Boiler horsepower is producing a certain amount of steam over a certain amount of time.
It's kind hard to follow this thread because people keep flipping between the theoretical, and the practical.
From a pure theoretical perspective, you would always want the highest horsepower engine, knowing that by gearing, you could get whatever torque and speed that you needed for the application. Does anybody debate that?
From a practical standpoint, transmissions have to be reasonably sized, with a reasonable number of gears. And of course they have losses. And we like to shift as little as possible. A slow, governed diesel engine with a nice flat torque curve, would be a smarter choice for a tractor compared to a higher reving, higher HP engine with a lower, peakier torque curve. Right?
I really don't think everybody's opinion on this thread are too far apart, everybody is just kind of jumping around.
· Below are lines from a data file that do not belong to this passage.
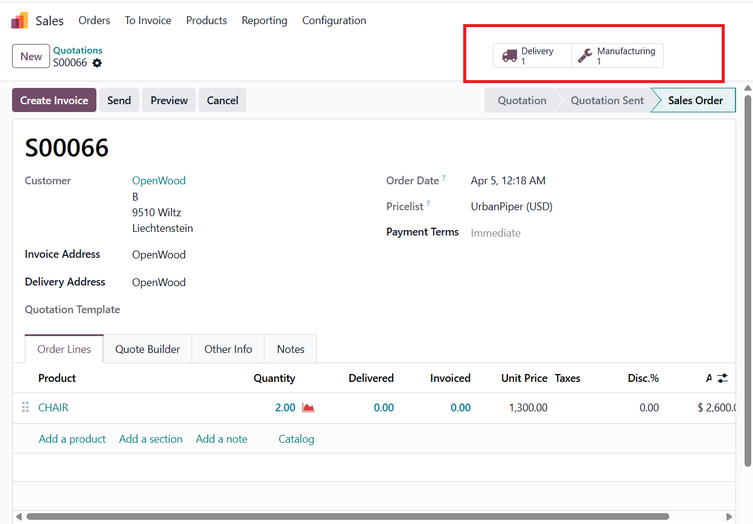Click the horizontal scrollbar at the bottom
This screenshot has height=524, width=753.
pos(348,516)
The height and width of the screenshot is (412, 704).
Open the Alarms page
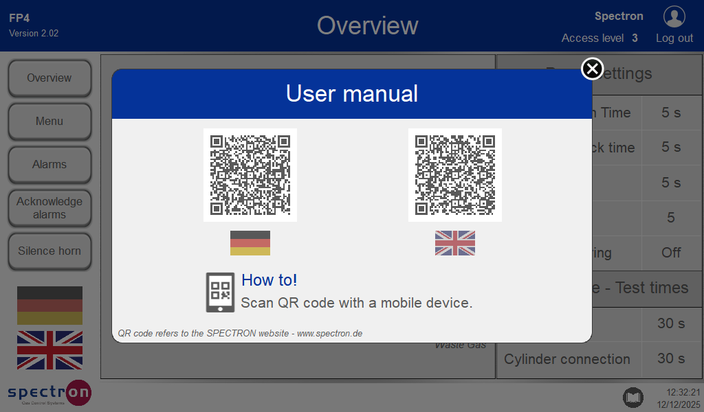coord(50,165)
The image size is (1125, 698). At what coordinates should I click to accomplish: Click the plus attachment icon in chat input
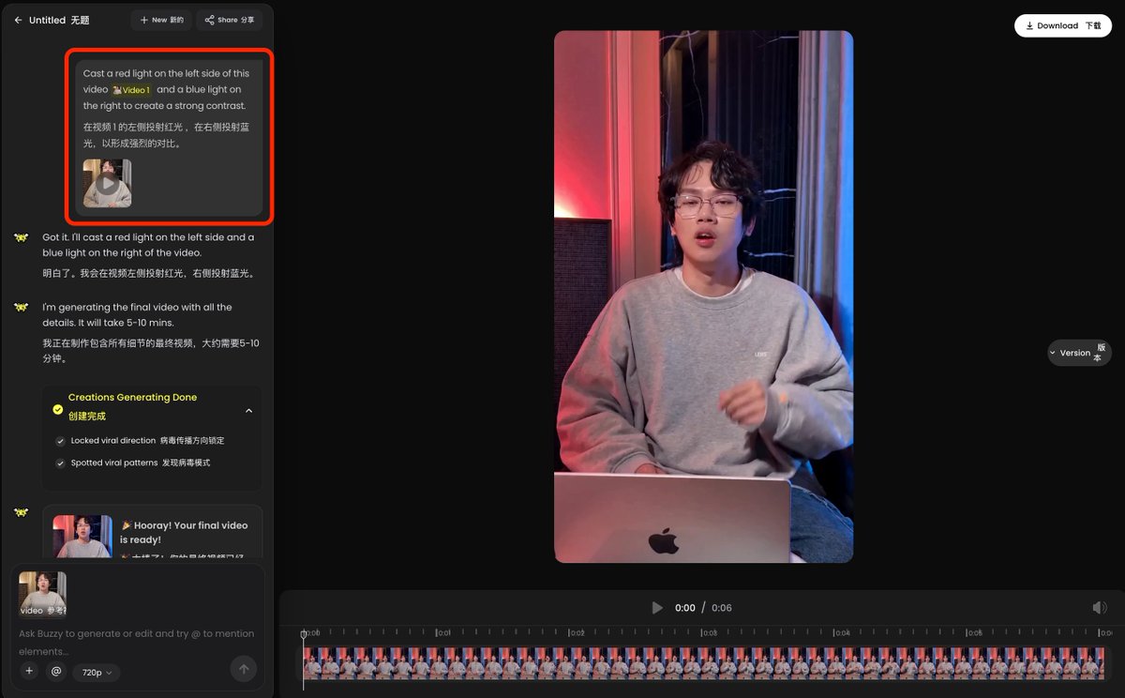click(29, 672)
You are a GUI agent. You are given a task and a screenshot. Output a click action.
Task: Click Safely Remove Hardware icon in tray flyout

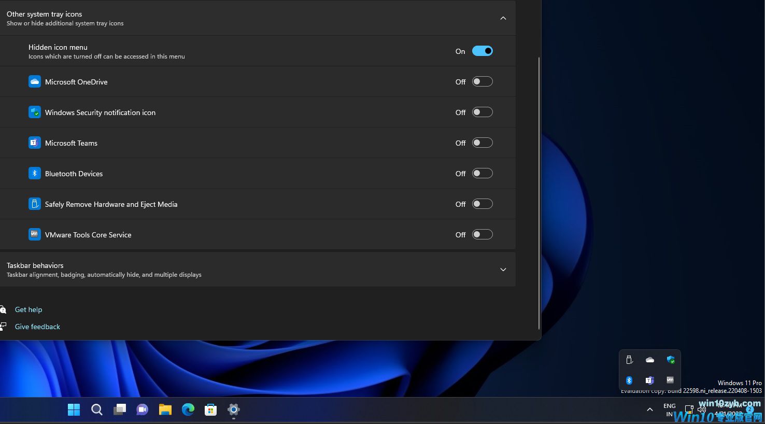click(629, 360)
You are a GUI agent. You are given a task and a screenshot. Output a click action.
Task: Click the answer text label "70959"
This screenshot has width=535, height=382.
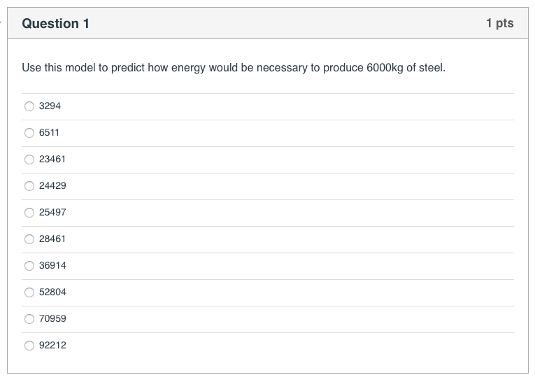tap(52, 319)
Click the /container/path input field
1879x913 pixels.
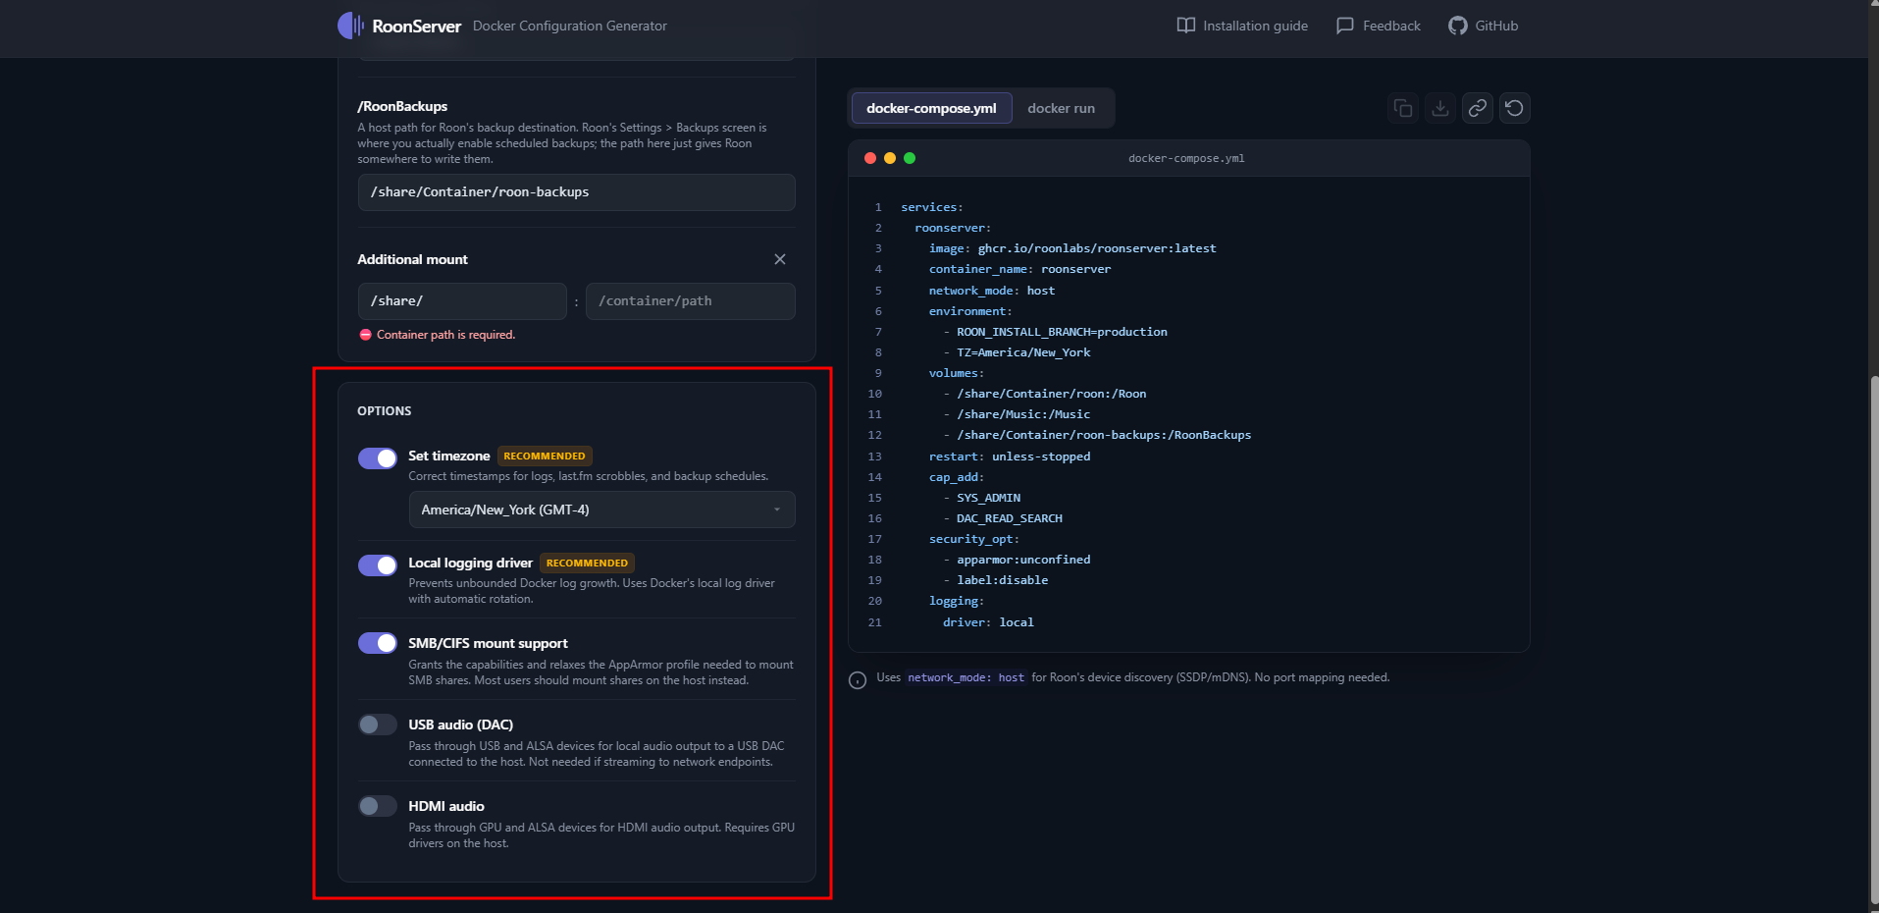(690, 301)
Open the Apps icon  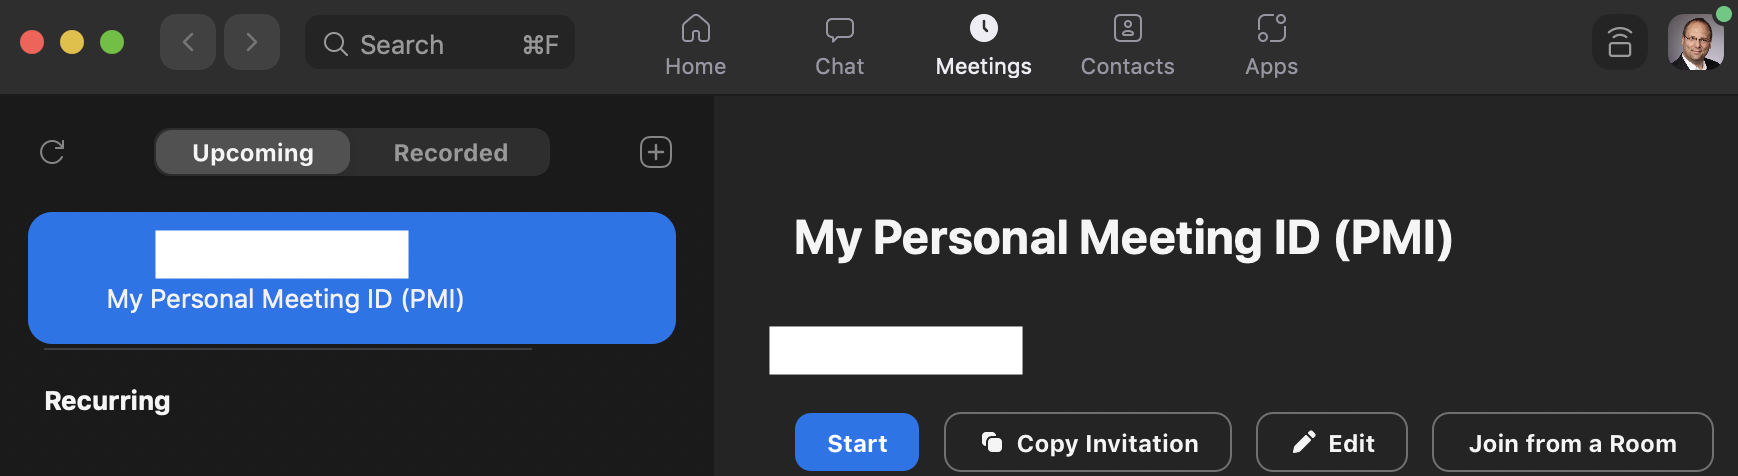coord(1272,28)
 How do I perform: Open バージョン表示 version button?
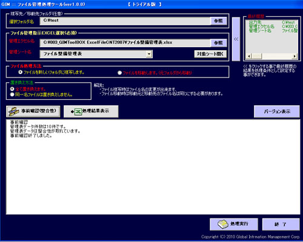tap(277, 111)
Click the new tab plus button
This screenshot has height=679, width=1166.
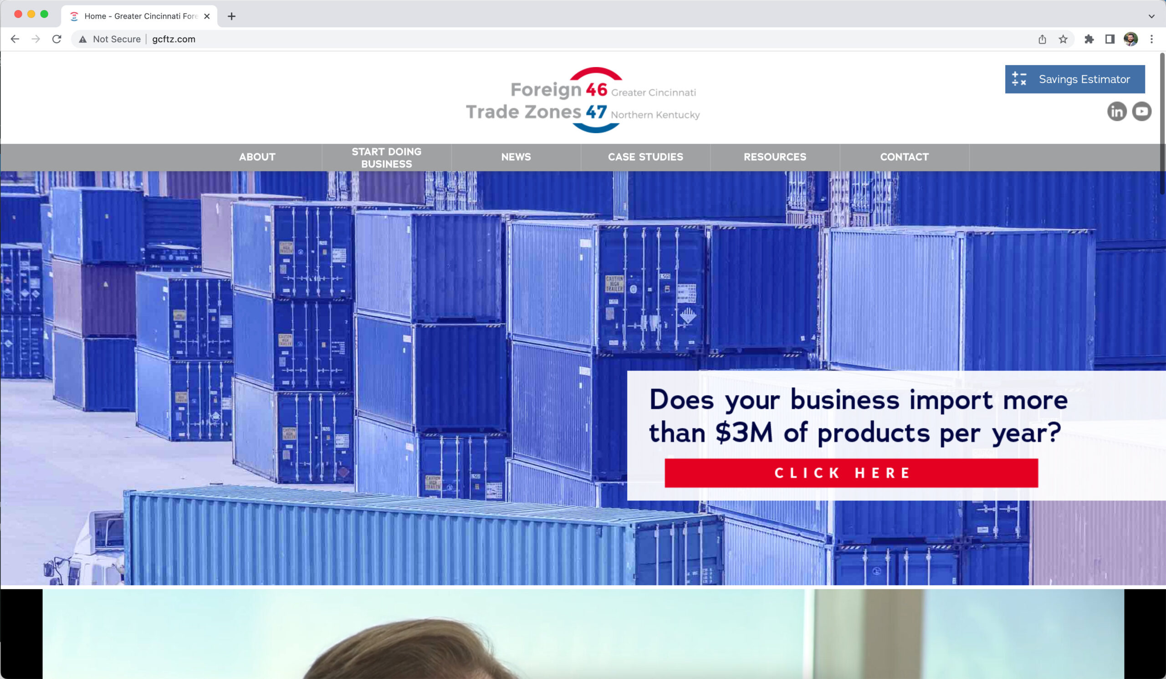[232, 15]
Not sure how the steam engine crept into the debate, but wow, that would be a nice torque curve to have in a tractor. They of course are a different animal. Like electric motors, they are kind of a surrogate engine. The steam engine has the boiler all stoked up ready to go behind it, and the electric motor has the power plant revved up with voltage potential on the lines. The poor internal combustion engine is all by himself. He has to convert the chemical energy into mechanical energy all by himself. And, he has to have some power input to get the whole reaction started. And he can't stall, or the whole reaction stops.
So, it's a pretty big stretch to compare them. The torque of steam and electric motors are in a class all their own.